[ARC5] Transmiitters: Parameters?
Dennis Monticelli
dennis.monticelli at gmail.com
Thu Mar 24 12:33:33 EDT 2016
I generally agree with you, Mike. I would just add that the definition of
reliability used in my industry has always been "working to specification
in the intended application" not simply quit outright. If a single tube
had been used it would have worked hard to obtain the AM output specs
(particularly over the extremes of mil service) and thus become
"unreliable" sooner than two tubes sharing the load equally. Should the
two tubes become unequal (one degraded before the other), the stronger tube
would then take on more of the job and help prop up the output power. I
had that happen in my own T-22 and the CW output had indeed held up well.
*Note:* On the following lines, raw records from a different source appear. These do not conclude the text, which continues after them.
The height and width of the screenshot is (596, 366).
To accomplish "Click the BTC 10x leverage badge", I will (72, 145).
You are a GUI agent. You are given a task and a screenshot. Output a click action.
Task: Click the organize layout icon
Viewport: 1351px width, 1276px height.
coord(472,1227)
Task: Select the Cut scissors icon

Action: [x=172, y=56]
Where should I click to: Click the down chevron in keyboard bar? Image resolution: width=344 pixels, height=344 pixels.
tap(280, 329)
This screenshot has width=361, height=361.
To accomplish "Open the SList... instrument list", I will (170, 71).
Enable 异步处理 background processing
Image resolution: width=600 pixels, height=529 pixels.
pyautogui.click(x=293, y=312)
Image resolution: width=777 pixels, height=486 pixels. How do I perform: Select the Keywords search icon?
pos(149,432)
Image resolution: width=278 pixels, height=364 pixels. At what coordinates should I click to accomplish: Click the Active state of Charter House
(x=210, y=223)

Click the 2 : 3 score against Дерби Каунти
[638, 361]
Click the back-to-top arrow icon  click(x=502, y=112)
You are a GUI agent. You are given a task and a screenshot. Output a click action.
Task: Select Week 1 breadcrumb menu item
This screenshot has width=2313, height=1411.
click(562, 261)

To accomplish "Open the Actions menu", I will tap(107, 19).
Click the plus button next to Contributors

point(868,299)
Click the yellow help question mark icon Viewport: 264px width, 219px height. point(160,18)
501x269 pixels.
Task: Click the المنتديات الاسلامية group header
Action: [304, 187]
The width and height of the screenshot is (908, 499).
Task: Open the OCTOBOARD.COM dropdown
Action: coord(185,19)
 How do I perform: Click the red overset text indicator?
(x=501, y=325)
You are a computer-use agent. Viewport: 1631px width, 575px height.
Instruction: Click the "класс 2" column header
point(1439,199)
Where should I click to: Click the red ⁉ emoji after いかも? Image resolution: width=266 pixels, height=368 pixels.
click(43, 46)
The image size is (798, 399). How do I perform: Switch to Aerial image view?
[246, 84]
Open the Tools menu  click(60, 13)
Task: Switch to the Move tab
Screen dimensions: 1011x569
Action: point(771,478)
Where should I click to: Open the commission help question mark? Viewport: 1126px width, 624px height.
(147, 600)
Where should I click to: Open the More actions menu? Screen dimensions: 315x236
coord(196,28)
Were it not for the growing emergence of a chirp I would not have
investigated and discovered that one of the 1625's (tested good 2 yrs
prior) had gone very soft.
Yes, an open filament on one tube would completely take out the other, but
that is an uncommon failure. More common in my experience with the
1625/807 is heater-to-cathode leakage (a don't care in this circuit) and
emission decline.
Aircraft Radio Corp did the right thing by employing two tubes in the
final.
Dennis AE6C
On Thu, Mar 24, 2016 at 6:16 AM, Mike Morrow <kk5f at earthlink.net> wrote:
> Dennis wrote:
>
> > The configuration as manufactured produced the required output power
> > and two tubes would provide a measure of increased reliability (and
> > peace of mind as well...).
>
> Two PA tubes in parallel provide little to nothing in advantages for
> reliability. A mechanical element failure within either tube will almost
> certainly result in complete stage failure, short of simple connection loss
> at the base. Likewise, the most common tube failure is an open filament.
> The series-connected PA tube filaments then produce total PA stage
> failure. Envelope failure in one tube with total vacuum loss will result
> in filament failure as well. Thus, any argument of redundancy fails any
> postulated probable individual tube failure,
>
> An argument for the two-tube design could be made based on two tubes
> performing as one larger tube. At the desired design PA stage power, that
> would reduce long-duration stress by reducing plate and envelope
> temperatures and prolonging cathode emission lifetime, compared to a
> one-tube design.
>
>
>
>
>
> DD
> ***********
> On Mar 23, 2016, at 9:08 PM, Leslie Smith <vk2bcu at operamail.com> wrote:
> I don't understand your last sentence - and I think "whine" is a typo.
> Maybe you meant "while it" or "when" or "will". Also, I don't follow the
> idea that "... the oscillator provides JUST enough drive for a SINGLE 1625
> ...". Clearly whoever designed this set - whether Dr. Drake or another
> technical (military) type - "knew his knitting". Why only JUST enough
> for a SINGLE 1625? What's going on here?